By convention, global constant should be named in ALL_CAPS

manager = Manager()
word_list = manager.list()

def new_combination(i, dictionary):
    comb_list = itertools.permutations(letter_list,i)
    for item in comb_list:
        item = ''.join(item)
        if(item in dictionary):

You don't need the parens. Also, dictionary in your code is a list. Checking whether an item is in a list is rather slow, use a set for fast checking.

            word_list.append(item)

Having a bunch of different processes constantly adding onto a single list, performance will be decreased. You are probably better off adding onto a seperate list and then using extend to combine them at the end.

    return

There is no point in an empty return at the end of a function

def make_dictionary():

I'd call this read_dictionary, since you aren't really making the dictionary

    my_list = []

Name variables for what they are for, not their types

    dicts = open(dictionary_file).readlines()
    for word in dicts:

Actually, you could just do for word in open(dictionary_file) for the same effect

        if control_letter in word:
            if(len(word) >3 and len(word)<10):
                word = word.strip('\n')

I recommend stripping before checking lengths, just to make it easier to follow what's going on

                my_list.append(word)
    return my_list

def main():
    dictionary = make_dictionary()
    all_processes = []
    for j in range(9,10):
        new_combo = Process(target = new_combination, args = (j,dictionary,))

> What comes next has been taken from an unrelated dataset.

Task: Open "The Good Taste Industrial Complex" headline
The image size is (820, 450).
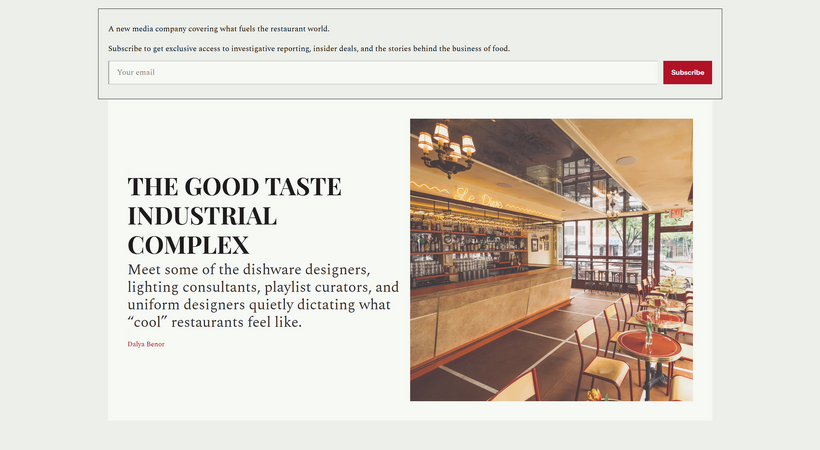Action: click(234, 215)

You don't need that last comma

        new_combo.start()
        all_processes.append(new_combo)
    while(all_processes):

Parens unneeded

        for proc in all_processes:
            if not proc.is_alive():
                proc.join()
        all_processes = [proc for proc in all_processes if proc.is_alive()]

What happens if a process finishes between the last two lines? You'll never call proc.join() on it.

        if(len(all_processes) == 0):
            all_processes = None

an empty list is already considered false, so there is no point in this.

Actually, there is no reason for most of this loop. All you need is

for process in all_processes:
    process.join()

It'll take care of waiting for all the processes to finish. It'll also be faster since it won't busy loop.

    print list(set(word_list))

if __name__ == '__main__':
    main()

I've given a few suggestions for speed along the way. But what you should really do is invert the problem. Don't look at every combination of letters to see if its a word. Look at each word in the dictionary and see if you can form it out of your letters. That should be faster because there are many fewer words in the dictionary then possible combination of letters.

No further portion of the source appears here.